(Data items)

»»

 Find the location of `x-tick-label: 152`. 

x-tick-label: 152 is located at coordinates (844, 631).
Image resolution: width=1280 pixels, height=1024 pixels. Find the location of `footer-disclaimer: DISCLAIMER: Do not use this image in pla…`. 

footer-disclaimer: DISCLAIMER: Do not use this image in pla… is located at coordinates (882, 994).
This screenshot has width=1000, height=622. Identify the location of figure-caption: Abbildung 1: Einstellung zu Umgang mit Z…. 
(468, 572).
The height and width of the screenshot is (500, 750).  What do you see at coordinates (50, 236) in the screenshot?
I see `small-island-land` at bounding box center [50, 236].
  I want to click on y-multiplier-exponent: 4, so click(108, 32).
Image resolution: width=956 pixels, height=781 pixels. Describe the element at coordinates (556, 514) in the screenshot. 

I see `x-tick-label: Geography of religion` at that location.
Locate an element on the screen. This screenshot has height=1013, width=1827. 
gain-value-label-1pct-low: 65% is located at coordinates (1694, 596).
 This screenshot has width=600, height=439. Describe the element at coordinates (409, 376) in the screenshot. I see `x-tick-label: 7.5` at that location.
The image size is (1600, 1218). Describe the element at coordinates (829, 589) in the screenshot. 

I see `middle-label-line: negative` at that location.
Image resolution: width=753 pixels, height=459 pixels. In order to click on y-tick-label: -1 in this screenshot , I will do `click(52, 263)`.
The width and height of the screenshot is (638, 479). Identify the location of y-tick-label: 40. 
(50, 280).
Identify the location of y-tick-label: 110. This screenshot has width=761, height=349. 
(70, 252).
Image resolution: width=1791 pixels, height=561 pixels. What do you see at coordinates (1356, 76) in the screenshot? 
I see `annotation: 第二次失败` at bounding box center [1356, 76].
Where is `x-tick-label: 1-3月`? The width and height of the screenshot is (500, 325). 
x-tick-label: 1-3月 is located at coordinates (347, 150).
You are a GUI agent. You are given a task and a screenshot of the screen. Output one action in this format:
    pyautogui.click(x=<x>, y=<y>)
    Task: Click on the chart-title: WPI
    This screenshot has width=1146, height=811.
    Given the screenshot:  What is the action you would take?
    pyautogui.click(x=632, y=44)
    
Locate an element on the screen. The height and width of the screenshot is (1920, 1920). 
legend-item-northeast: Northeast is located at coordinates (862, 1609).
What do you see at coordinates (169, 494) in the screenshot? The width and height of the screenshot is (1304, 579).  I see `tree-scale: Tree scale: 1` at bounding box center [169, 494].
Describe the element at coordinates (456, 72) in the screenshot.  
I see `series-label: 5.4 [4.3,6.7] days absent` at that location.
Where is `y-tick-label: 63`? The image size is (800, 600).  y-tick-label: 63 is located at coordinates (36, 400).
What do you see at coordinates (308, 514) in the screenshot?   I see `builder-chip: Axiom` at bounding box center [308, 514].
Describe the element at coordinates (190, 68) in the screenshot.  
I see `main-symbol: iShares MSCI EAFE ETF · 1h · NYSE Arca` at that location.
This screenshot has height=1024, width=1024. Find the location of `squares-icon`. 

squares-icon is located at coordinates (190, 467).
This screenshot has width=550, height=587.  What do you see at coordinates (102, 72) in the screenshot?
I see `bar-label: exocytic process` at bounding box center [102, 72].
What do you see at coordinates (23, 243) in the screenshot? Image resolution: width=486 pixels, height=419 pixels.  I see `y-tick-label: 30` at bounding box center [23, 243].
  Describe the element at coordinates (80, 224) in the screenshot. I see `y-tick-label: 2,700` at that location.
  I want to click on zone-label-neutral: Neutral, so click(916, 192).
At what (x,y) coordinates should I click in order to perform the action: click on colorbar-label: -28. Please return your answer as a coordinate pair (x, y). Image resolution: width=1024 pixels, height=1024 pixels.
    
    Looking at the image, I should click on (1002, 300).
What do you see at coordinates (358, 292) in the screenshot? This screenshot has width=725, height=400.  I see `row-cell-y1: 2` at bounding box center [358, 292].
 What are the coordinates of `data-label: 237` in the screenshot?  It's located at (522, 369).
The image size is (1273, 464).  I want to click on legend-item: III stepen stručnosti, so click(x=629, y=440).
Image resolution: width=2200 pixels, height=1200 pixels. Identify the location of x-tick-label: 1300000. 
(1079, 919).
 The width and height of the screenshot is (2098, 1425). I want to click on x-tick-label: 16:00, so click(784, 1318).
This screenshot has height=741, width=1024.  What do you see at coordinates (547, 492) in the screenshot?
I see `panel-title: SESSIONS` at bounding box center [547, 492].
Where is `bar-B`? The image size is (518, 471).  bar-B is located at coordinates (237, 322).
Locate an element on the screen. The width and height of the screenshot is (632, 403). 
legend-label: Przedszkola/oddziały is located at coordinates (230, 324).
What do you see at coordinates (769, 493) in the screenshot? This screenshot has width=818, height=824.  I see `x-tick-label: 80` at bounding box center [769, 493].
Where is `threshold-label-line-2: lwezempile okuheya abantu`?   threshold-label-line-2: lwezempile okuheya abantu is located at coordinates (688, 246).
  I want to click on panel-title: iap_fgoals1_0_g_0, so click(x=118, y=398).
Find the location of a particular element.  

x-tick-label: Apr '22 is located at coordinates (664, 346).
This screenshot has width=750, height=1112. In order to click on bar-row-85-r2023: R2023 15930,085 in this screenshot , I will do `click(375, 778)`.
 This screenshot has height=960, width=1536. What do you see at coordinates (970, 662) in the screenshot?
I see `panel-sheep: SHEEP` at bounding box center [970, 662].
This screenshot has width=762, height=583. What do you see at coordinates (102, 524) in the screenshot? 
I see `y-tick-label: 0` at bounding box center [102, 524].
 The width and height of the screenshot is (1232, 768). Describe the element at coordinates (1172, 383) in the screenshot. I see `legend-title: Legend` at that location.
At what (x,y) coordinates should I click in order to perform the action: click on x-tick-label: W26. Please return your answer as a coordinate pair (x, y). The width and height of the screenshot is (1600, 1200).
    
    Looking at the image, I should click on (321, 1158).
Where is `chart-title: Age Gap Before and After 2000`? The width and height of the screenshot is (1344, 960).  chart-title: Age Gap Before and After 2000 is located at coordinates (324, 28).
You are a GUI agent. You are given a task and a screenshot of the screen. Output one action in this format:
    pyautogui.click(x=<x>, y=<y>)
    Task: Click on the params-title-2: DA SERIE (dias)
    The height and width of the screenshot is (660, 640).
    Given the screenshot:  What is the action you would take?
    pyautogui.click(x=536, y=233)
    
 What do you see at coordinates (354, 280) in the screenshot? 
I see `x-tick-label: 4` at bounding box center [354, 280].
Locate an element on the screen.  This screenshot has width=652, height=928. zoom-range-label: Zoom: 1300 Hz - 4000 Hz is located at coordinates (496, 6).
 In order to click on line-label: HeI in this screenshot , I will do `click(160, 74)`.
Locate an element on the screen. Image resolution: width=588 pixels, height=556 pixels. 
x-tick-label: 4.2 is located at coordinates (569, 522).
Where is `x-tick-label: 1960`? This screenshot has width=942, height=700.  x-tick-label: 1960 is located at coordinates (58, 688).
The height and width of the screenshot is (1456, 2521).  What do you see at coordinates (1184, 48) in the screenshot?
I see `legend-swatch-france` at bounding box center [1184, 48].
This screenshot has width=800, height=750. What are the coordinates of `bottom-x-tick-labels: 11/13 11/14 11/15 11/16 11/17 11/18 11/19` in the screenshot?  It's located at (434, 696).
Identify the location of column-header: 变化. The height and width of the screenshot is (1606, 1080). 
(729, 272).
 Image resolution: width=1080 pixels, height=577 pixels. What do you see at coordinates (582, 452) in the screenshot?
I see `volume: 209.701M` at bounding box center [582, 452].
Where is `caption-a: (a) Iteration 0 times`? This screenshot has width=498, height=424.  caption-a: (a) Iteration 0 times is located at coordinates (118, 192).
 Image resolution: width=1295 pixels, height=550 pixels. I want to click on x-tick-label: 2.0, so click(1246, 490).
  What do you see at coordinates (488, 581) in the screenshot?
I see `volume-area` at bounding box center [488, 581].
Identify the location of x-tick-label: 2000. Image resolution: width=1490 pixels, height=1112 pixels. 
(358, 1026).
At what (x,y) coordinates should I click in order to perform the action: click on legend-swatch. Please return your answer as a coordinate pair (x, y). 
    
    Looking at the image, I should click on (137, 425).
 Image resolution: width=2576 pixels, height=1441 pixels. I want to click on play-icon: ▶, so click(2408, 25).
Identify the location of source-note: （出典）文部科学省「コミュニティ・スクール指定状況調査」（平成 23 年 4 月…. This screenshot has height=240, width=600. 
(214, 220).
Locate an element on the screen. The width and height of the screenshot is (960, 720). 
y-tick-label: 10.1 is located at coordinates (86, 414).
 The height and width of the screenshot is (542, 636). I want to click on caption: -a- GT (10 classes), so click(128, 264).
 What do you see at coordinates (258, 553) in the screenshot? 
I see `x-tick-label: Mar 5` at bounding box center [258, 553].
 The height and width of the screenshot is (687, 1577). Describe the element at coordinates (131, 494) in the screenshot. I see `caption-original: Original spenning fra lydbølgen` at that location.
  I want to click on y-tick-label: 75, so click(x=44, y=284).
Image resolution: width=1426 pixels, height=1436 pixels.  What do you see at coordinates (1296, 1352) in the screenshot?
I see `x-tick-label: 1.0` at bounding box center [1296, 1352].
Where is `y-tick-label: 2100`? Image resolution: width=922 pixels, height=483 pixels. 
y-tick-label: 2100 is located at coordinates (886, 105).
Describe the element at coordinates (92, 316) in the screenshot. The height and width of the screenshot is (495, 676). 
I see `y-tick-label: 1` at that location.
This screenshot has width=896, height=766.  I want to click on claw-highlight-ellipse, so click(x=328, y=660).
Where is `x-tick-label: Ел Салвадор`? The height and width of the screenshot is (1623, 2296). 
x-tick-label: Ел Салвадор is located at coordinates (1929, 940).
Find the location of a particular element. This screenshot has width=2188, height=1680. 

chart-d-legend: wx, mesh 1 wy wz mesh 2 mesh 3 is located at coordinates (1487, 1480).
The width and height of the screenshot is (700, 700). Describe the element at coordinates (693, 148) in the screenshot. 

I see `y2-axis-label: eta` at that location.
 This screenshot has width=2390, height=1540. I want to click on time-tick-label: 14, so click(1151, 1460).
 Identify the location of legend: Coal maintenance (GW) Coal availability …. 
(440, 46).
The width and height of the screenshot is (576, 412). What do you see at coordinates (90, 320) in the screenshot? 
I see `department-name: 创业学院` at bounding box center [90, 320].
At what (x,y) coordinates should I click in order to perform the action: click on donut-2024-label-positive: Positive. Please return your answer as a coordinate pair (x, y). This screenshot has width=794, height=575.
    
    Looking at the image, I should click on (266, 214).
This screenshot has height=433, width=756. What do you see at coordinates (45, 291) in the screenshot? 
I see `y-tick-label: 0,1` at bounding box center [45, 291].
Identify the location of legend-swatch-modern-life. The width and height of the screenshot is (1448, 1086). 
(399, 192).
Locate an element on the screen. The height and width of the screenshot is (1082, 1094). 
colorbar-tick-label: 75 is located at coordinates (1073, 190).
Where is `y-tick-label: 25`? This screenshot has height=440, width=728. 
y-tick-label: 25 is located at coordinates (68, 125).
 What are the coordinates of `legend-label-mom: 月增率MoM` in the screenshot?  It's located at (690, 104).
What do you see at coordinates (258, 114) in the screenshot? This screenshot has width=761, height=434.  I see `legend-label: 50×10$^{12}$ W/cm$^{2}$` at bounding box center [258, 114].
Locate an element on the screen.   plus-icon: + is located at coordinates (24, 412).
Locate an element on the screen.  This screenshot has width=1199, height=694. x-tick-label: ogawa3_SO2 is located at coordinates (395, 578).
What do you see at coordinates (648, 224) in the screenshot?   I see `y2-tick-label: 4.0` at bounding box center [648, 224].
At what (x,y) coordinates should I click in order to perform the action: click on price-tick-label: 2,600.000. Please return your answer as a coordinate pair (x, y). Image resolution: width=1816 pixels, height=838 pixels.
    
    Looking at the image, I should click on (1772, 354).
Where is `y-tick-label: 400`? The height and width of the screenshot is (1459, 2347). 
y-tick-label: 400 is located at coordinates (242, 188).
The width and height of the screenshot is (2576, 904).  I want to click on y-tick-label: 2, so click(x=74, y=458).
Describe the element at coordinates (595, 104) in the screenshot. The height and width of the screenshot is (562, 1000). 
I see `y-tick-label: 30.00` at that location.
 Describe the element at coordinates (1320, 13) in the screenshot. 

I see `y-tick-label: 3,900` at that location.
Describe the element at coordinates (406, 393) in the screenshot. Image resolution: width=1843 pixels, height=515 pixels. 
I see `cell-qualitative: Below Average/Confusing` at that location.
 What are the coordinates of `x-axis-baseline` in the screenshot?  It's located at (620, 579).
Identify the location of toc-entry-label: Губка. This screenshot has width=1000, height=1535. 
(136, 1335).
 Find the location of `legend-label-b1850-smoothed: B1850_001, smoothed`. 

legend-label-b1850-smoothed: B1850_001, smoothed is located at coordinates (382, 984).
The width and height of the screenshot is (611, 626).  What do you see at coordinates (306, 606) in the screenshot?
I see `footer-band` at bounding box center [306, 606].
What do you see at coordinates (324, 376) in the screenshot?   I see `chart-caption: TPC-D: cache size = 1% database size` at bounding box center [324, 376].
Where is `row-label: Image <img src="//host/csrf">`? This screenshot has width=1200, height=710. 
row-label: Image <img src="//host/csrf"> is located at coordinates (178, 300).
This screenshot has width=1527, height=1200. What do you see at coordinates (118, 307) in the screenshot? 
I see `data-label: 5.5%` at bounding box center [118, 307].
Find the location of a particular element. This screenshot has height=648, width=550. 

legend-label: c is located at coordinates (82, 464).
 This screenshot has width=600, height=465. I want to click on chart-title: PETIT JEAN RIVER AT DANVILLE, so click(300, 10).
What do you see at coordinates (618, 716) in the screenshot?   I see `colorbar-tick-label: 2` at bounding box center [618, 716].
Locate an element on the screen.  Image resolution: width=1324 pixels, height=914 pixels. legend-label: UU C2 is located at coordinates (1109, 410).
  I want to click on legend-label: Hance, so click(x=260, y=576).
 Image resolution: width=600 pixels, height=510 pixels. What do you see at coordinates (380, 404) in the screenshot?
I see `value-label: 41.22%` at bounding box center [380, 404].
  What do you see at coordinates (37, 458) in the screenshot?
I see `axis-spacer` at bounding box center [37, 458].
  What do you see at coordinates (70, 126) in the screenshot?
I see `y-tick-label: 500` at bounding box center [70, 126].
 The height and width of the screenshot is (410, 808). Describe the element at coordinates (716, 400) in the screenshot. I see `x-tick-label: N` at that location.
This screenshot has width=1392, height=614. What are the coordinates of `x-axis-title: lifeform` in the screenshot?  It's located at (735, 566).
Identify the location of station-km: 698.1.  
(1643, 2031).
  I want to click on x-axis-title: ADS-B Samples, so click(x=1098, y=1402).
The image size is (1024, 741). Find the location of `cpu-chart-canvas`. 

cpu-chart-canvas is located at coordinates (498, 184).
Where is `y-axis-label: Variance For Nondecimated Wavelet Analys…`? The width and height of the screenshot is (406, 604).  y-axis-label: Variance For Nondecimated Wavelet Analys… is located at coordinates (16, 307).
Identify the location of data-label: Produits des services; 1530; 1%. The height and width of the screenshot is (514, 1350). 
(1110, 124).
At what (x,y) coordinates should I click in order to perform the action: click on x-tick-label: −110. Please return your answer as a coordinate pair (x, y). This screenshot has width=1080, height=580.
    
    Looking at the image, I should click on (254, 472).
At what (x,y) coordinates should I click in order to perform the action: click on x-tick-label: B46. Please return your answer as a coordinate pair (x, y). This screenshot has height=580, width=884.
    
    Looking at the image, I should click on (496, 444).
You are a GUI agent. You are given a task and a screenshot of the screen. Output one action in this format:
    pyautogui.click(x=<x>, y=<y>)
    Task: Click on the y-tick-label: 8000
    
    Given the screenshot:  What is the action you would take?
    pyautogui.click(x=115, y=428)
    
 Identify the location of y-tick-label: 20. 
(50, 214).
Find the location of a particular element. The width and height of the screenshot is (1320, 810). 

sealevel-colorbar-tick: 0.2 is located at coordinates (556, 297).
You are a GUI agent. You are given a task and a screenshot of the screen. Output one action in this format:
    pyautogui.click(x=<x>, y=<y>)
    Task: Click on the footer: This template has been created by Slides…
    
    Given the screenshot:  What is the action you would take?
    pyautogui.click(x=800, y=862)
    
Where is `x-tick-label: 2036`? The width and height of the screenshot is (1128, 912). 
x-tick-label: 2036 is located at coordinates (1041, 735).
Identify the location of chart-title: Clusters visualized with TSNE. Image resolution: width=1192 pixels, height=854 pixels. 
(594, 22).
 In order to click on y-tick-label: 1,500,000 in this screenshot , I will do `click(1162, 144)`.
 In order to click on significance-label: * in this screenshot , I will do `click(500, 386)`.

««

### About this exercise
Reproduce the lines of the material above without any change, from the line containing "coordinates (118, 192)." to the line containing "Image resolution: width=1295", including both of those lines.

### Task answer
Where is `caption-a: (a) Iteration 0 times`? This screenshot has width=498, height=424.  caption-a: (a) Iteration 0 times is located at coordinates (118, 192).
 Image resolution: width=1295 pixels, height=550 pixels. I want to click on x-tick-label: 2.0, so click(1246, 490).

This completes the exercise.